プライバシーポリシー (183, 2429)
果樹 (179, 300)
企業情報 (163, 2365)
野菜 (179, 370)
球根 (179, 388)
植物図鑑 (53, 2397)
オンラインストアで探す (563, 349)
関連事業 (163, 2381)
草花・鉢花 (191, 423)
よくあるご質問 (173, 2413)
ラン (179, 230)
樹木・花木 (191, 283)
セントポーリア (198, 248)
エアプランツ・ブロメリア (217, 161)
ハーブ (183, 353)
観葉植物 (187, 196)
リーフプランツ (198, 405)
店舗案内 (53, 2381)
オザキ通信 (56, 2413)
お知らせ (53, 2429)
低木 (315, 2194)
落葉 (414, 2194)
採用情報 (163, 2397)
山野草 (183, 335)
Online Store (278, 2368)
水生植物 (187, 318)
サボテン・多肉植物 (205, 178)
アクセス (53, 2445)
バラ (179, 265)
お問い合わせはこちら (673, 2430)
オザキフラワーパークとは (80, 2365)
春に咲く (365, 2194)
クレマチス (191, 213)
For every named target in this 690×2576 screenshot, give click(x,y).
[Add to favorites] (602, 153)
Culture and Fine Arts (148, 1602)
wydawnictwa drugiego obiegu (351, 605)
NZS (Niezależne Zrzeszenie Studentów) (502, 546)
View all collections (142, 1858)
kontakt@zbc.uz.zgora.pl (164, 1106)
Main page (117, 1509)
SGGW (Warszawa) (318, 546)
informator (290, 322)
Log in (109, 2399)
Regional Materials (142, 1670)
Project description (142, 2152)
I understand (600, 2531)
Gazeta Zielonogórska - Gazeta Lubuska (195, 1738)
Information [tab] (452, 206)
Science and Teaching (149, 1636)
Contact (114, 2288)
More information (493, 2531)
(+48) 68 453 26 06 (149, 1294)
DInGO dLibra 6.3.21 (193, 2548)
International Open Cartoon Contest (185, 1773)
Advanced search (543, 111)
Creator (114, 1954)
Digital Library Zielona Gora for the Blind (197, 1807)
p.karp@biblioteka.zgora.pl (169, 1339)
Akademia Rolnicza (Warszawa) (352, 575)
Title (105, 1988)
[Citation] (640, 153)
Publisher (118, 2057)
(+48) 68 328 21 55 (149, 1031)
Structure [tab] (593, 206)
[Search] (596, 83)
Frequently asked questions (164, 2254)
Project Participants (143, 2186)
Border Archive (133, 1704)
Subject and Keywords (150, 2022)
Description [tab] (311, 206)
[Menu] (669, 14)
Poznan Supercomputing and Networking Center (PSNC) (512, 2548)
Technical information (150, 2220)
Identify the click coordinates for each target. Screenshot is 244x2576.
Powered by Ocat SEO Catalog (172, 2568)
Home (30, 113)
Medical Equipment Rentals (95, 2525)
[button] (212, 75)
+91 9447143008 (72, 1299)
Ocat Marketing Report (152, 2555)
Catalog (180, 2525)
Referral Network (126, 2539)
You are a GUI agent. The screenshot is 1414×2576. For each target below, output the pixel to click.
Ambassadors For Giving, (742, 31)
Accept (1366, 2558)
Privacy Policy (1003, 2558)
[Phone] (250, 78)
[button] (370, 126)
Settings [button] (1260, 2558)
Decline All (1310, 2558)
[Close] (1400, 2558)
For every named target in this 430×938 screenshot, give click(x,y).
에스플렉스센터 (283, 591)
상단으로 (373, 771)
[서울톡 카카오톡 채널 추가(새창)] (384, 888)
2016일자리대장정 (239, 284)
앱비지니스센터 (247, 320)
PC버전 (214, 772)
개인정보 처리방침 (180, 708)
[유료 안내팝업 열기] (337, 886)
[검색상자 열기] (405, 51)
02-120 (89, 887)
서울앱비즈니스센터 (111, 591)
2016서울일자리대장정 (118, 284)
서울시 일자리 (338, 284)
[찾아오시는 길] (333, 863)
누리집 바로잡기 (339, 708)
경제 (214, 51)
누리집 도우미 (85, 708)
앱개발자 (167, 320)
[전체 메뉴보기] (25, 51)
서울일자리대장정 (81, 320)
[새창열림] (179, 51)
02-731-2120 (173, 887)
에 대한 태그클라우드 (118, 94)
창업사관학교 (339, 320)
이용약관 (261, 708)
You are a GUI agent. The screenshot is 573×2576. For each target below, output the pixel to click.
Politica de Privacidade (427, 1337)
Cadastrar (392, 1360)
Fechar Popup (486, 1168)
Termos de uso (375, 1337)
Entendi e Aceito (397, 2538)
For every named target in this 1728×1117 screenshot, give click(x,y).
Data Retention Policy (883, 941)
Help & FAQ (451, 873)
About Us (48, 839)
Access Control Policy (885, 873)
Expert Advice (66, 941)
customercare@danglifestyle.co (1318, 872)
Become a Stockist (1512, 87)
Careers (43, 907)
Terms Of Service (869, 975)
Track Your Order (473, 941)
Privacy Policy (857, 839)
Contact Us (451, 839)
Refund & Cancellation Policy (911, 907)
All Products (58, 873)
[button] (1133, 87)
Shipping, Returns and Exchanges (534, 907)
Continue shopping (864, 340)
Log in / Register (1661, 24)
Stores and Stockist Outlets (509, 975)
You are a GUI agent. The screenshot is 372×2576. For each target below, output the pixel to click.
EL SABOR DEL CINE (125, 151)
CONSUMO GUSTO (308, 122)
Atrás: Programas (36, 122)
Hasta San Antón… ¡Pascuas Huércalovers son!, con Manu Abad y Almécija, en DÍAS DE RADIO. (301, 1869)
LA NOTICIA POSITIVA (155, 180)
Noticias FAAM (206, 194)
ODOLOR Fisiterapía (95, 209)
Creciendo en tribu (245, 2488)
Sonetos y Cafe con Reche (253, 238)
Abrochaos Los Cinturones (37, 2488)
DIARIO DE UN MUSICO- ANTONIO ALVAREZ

^^^^^^^^^^^^^^^^

**What you are asked to do:**
Each entry above needs to be duplicated verbatim.

**Response to the task:**
プライバシーポリシー (183, 2429)
果樹 (179, 300)
企業情報 (163, 2365)
野菜 (179, 370)
球根 (179, 388)
植物図鑑 (53, 2397)
オンラインストアで探す (563, 349)
関連事業 (163, 2381)
草花・鉢花 (191, 423)
よくあるご質問 (173, 2413)
ラン (179, 230)
樹木・花木 (191, 283)
セントポーリア (198, 248)
エアプランツ・ブロメリア (217, 161)
ハーブ (183, 353)
観葉植物 (187, 196)
リーフプランツ (198, 405)
店舗案内 (53, 2381)
オザキ通信 (56, 2413)
お知らせ (53, 2429)
低木 (315, 2194)
落葉 (414, 2194)
採用情報 (163, 2397)
山野草 (183, 335)
Online Store (278, 2368)
水生植物 (187, 318)
サボテン・多肉植物 (205, 178)
アクセス (53, 2445)
バラ (179, 265)
お問い合わせはこちら (673, 2430)
オザキフラワーパークとは (80, 2365)
春に咲く (365, 2194)
クレマチス (191, 213)
For every named target in this 690×2576 screenshot, give click(x,y).
[Add to favorites] (602, 153)
Culture and Fine Arts (148, 1602)
wydawnictwa drugiego obiegu (351, 605)
NZS (Niezależne Zrzeszenie Studentów) (502, 546)
View all collections (142, 1858)
kontakt@zbc.uz.zgora.pl (164, 1106)
Main page (117, 1509)
SGGW (Warszawa) (318, 546)
informator (290, 322)
Log in (109, 2399)
Regional Materials (142, 1670)
Project description (142, 2152)
I understand (600, 2531)
Gazeta Zielonogórska - Gazeta Lubuska (195, 1738)
Information [tab] (452, 206)
Science and Teaching (149, 1636)
Contact (114, 2288)
More information (493, 2531)
(+48) 68 453 26 06 (149, 1294)
DInGO dLibra 6.3.21 (193, 2548)
International Open Cartoon Contest (185, 1773)
Advanced search (543, 111)
Creator (114, 1954)
Digital Library Zielona Gora for the Blind (197, 1807)
p.karp@biblioteka.zgora.pl (169, 1339)
Akademia Rolnicza (Warszawa) (352, 575)
Title (105, 1988)
[Citation] (640, 153)
Publisher (118, 2057)
(+48) 68 328 21 55 (149, 1031)
Structure [tab] (593, 206)
[Search] (596, 83)
Frequently asked questions (164, 2254)
Project Participants (143, 2186)
Border Archive (133, 1704)
Subject and Keywords (150, 2022)
Description [tab] (311, 206)
[Menu] (669, 14)
Poznan Supercomputing and Networking Center (PSNC) (512, 2548)
Technical information (150, 2220)
Identify the click coordinates for each target. Screenshot is 244x2576.
Powered by Ocat SEO Catalog (172, 2568)
Home (30, 113)
Medical Equipment Rentals (95, 2525)
[button] (212, 75)
+91 9447143008 (72, 1299)
Ocat Marketing Report (152, 2555)
Catalog (180, 2525)
Referral Network (126, 2539)
You are a GUI agent. The screenshot is 1414×2576. For each target below, output the pixel to click.
Ambassadors For Giving, (742, 31)
Accept (1366, 2558)
Privacy Policy (1003, 2558)
[Phone] (250, 78)
[button] (370, 126)
Settings [button] (1260, 2558)
Decline All (1310, 2558)
[Close] (1400, 2558)
For every named target in this 430×938 screenshot, give click(x,y).
에스플렉스센터 (283, 591)
상단으로 (373, 771)
[서울톡 카카오톡 채널 추가(새창)] (384, 888)
2016일자리대장정 (239, 284)
앱비지니스센터 (247, 320)
PC버전 (214, 772)
개인정보 처리방침 (180, 708)
[유료 안내팝업 열기] (337, 886)
[검색상자 열기] (405, 51)
02-120 (89, 887)
서울앱비즈니스센터 (111, 591)
2016서울일자리대장정 (118, 284)
서울시 일자리 (338, 284)
[찾아오시는 길] (333, 863)
누리집 바로잡기 (339, 708)
경제 (214, 51)
누리집 도우미 (85, 708)
앱개발자 (167, 320)
[전체 메뉴보기] (25, 51)
서울일자리대장정 (81, 320)
[새창열림] (179, 51)
02-731-2120 (173, 887)
에 대한 태그클라우드 (118, 94)
창업사관학교 (339, 320)
이용약관 (261, 708)
You are a GUI agent. The screenshot is 573×2576. For each target below, output the pixel to click.
Politica de Privacidade (427, 1337)
Cadastrar (392, 1360)
Fechar Popup (486, 1168)
Termos de uso (375, 1337)
Entendi e Aceito (397, 2538)
For every named target in this 1728×1117 screenshot, give click(x,y).
Data Retention Policy (883, 941)
Help & FAQ (451, 873)
About Us (48, 839)
Access Control Policy (885, 873)
Expert Advice (66, 941)
customercare@danglifestyle.co (1318, 872)
Become a Stockist (1512, 87)
Careers (43, 907)
Terms Of Service (869, 975)
Track Your Order (473, 941)
Privacy Policy (857, 839)
Contact Us (451, 839)
Refund & Cancellation Policy (911, 907)
All Products (58, 873)
[button] (1133, 87)
Shipping, Returns and Exchanges (534, 907)
Continue shopping (864, 340)
Log in / Register (1661, 24)
Stores and Stockist Outlets (509, 975)
You are a GUI agent. The screenshot is 372×2576. For each target below, output the pixel to click.
EL SABOR DEL CINE (125, 151)
CONSUMO GUSTO (308, 122)
Atrás: Programas (36, 122)
Hasta San Antón… ¡Pascuas Huércalovers son!, con Manu Abad y Almécija, en DÍAS DE RADIO. (301, 1869)
LA NOTICIA POSITIVA (155, 180)
Noticias FAAM (206, 194)
ODOLOR Fisiterapía (95, 209)
Creciendo en tribu (245, 2488)
Sonetos y Cafe con Reche (253, 238)
Abrochaos Los Cinturones (37, 2488)
DIARIO DE UN MUSICO- ANTONIO ALVAREZ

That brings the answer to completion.